# WORK REQUEST A
Copy the passage on the sample average of car prices from "Let us investigate" up to and including "X.bar <- rep(0,10^5)".
# WORK REQUEST B
Answer these questions from the passage on the sample average of car prices, marking each answer (i), (ii), (iii) on its own line:
(i) How many Exponential random variables are generated in each simulated sample?
(ii) What rate parameter corresponds to an expected price of 13,000?
(iii) What probability does the Normal approximation code output?
# WORK REQUEST C
Continue the passage on the sample average of car prices from where it stops.

# SOURCE DOCUMENT

--- START ---

Consider an example of such investigation. Imagine that the expected price of a car is equal to $13,000. A question one may ask is how likely it is that the estimator’s guess at the value is within $1,000 of the actual value? In other words, what is the probability that sample average falls in the range \([12,000, 14,000]\)?

Let us investigate this question using simulations. Recall our assumption that the distribution of the price is Exponential. An expectation of 13,000 corresponds to a rate parameter of \(\lambda = 1/13,000\). We simulate the sampling distribution of the estimator by the generation of a sample of 201 Exponential random variables with this rate. The sample average is computed for each sample and stored. The sampling distribution of the sample average is approximated via the production of a large number of sample averages:

lam <- 1/13000
X.bar <- rep(0,10^5)
for(i in 1:10^5) {
  X <- rexp(201,lam)
  X.bar[i] <- mean(X)
}
mean(abs(X.bar - 1/lam) <= 1000)
## [1] 0.72405

In the last line of the code we compute the probability of being within $1,000 of the expected price. Recall that the expected price in the Exponential case is the reciprocal of the rate \(\lambda\). In this simulation we obtained 0.7247 as an approximation of the probability.

In the case of the sample average we may also apply the Normal approximation in order to assess the probability under consideration. In particular, if \(\lambda = 1/13,000\) then the expectation of an Exponential observation is \(\Expec(X) = 1/\lambda = 13,000\) and the variance is \(\Var(X) = 1/\lambda^2 = (13,000)^2\). The expectation of the sample average is equal to the expectation of the measurement, 13,000 in this example. The variance of the sample average is equal to the variance of the observation, divided by the sample size. In the current setting it is equal to \((13,000)^2/201\). The standard deviation is equal to the square root of the variance.

The Normal approximation uses the Normal distribution in order to compute probabilities associated with the sample average. The Normal distribution that is used has the same expectation and standard deviation as the sample average:

mu <- 13000
sig <- 13000/sqrt(201)
pnorm(14000,mu,sig) - pnorm(12000,mu,sig)
## [1] 0.7245391

The probability of falling within the interval \([12000, 14000]\) is computed as the difference between the cumulative Normal probability at 14,000 and the cumulative Normal probability at 12,000.

--- END ---

# MATERIAL PROVIDED

--- START ---

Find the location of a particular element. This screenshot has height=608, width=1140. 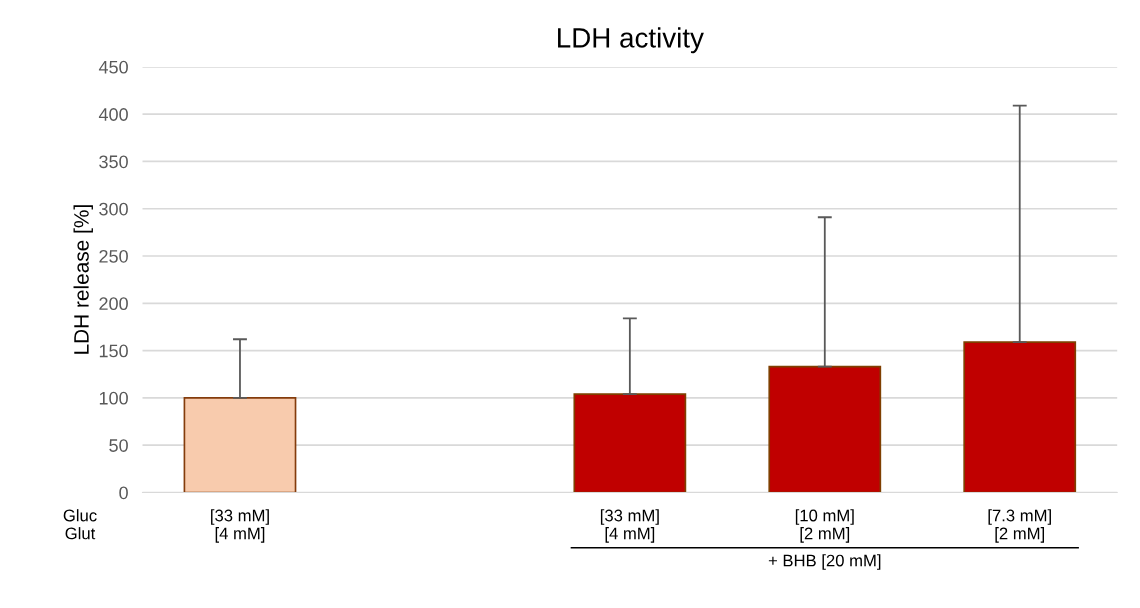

--- END ---

# EXPECTED OUTPUT A
Let us investigate this question using simulations. Recall our assumption that the distribution of the price is Exponential. An expectation of 13,000 corresponds to a rate parameter of \(\lambda = 1/13,000\). We simulate the sampling distribution of the estimator by the generation of a sample of 201 Exponential random variables with this rate. The sample average is computed for each sample and stored. The sampling distribution of the sample average is approximated via the production of a large number of sample averages:

lam <- 1/13000
X.bar <- rep(0,10^5)

# EXPECTED OUTPUT B
(i) 201
(ii) \(\lambda = 1/13,000\)
(iii) 0.7245391

# EXPECTED OUTPUT C
These cumulative probabilities are computed with the function “pnorm”. Recall that this function computes the cumulative probability for the Normal distribution. If the first argument is 14,000 then the function produces the probability that a Normal random variable is less than or equal to 14,000. Likewise, if the first argument is 12,000 then the computed probability is the probability of being less than or equal to 12,000. The expectation of the Normal distribution enters in the second argument of the function and the standard deviation enters in the third argument.

The Normal approximation of falling in the interval \([12000, 14000]\), computed as the difference between the two cumulative probabilities, produces 0.7245391 as the probability34. Notice that the probability 0.7247 computed in the simulations is in agreement with the Normal approximation.

If we wish to assess the accuracy of the estimator at other values of the parameter, say \(\Expec(X) = 12,000\) (which corresponds to \(\lambda = 1/12,000\)) or \(\Expec(X) = 14,033\), (which corresponds to \(\lambda = 1/14,033\)) all we need to do is change the expression “lam <- 1/13000” to the new value and rerun the simulation.

Alternatively, we may use a Normal approximation with modified interval, expectation, and standard deviation. For example, consider the case where the expected price is equal to $12,000. In order to asses the probability that the sample average falls within $1,000 of the parameter we should compute the probability of the interval \([11,000, 13,000]\) and change the entries to the first argument of the function “pnorm” accordingly. The new expectation is 12,000 and the new standard deviation is \(12,000/\sqrt{201}\):

mu <- 12000
sig <- 12000/sqrt(201)
pnorm(13000,mu,sig) - pnorm(11000,mu,sig)
## [1] 0.7625775

This time we get that the probability is, approximately, 0.763.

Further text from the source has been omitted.